Psycho released
in year 1960 directed by Alfred Hitchcock who was already famous as the
screen's master of suspense (and perhaps the best-known film director in the
world) when he released Psycho it forever changed the shape and tone of the
screen thriller.
As per the movie
story the camera techniques and camera angles are placed properly. For the beginning
sequence of the movie long shot camera angles have been taken. It keeps the
viewers at the edge of their seats. Hitchcock
could ignite our curiosity at the outset of each film in ways unlooked at until
now. Here we explore the most striking moments from each opening sequence of
his theatrical films and examine his strategies for pulling in the viewer.
Psycho announced
that it was taking the audience to places it had never been before, and on that
score what followed would hardly disappoint.
Marion Crane (Janet Leigh) is unhappy in her job at a Phoenix, Arizona real
estate office and frustrated in her romance with hardware store manager Sam
Loomis (John Gavin). One afternoon, Marion is given $40,000 in cash to be
deposited in the bank. Minutes later, impulse has taken over and Marion takes
off with the cash, hoping to leave Phoenix for good and start a new life.
36 hours later, paranoia and exhaustion have
started to set in, and Marion decides to stop for the night at the Bates Motel,
where nervous but personable innkeeper Norman Bates (Anthony Perkins)
cheerfully mentions that she's the first guest in weeks, before he regales her
with curious stories about his mother.
shower scene is
justifiably the film's most famous sequence, The murder of Marion crane in the shower is the film's pivotal scene and one of the best-known
scenes in all of cinema history. It featured 77 different camera angles. The
scene "runs 3 minutes and includes 50 cuts." Most of the shots are
extreme close-ups, except for medium shots in the shower directly before and
directly after the murder. The combination of the close shots with their short
duration makes the sequence feel more subjective than it would have been if the
images were presented alone or in a wider angle.
Norman Bates is
the main character in Hitchcock’s movie ‘Psycho’. At first, he seems just the
‘boy-next-door’ type of guy, who owns a cheap motel and lives with his mother. Only
that the mother doesn’t exist anymore, she’s only a part of Norman’s imagination.

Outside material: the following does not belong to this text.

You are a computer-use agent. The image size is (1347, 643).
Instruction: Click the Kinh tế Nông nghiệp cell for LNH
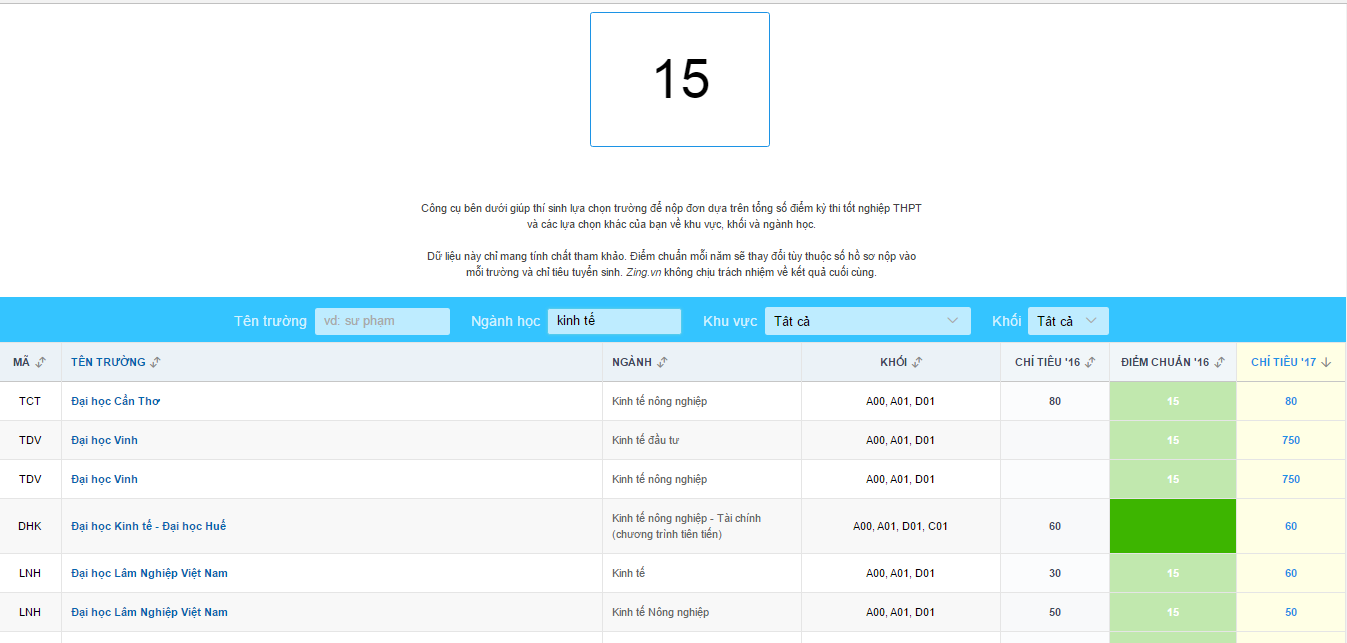point(660,612)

Because of the fact that he poisoned her, he decides to compensate her absence,
by saving her body, preserving it and even trying to talk in her voice. But can
he handle the all too different personalities He falls in love with a client,
Marion, but soon, the Mother’s personality intercedes and so Marion ends up by
being stabbed with a kitchen knife while taking a shower. That’s when we
understand that the Mother’s personality took over quite often, leaving Norman
lost in the labyrinth of his mind. All in all, Norman Bates was a very complex
psycho-killer character.
It is often ranked among the greatest film of all time and is famous for bringing in a new level of acceptable violence and sexuality in films.